◆ **PROBLEM DETAILS**
Scan the records below, and wherever a line has the word "Expand", pull it out.

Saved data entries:
————
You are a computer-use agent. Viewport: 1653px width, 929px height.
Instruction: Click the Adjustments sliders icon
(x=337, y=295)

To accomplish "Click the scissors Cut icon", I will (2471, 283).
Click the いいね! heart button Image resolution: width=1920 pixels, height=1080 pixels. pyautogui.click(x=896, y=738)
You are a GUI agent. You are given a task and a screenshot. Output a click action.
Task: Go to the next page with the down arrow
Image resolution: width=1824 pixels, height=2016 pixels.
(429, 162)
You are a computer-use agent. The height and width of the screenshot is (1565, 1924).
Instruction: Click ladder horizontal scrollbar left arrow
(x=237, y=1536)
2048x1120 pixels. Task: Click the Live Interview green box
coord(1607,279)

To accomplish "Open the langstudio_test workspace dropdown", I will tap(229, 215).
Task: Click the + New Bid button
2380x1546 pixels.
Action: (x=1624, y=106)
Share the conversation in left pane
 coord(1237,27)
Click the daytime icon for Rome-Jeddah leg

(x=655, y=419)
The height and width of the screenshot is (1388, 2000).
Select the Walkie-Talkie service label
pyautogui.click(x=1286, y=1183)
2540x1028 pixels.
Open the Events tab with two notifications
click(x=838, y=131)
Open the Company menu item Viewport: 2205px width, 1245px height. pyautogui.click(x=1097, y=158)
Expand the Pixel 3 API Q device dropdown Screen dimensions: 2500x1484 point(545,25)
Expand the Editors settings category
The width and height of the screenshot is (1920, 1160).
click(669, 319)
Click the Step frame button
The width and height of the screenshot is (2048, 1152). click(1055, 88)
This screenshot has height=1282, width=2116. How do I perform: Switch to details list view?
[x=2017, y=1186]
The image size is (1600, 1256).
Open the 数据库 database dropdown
————
◆ **YOUR SOLUTION**
Expand the Pixel 3 API Q device dropdown Screen dimensions: 2500x1484 point(545,25)
Expand the Editors settings category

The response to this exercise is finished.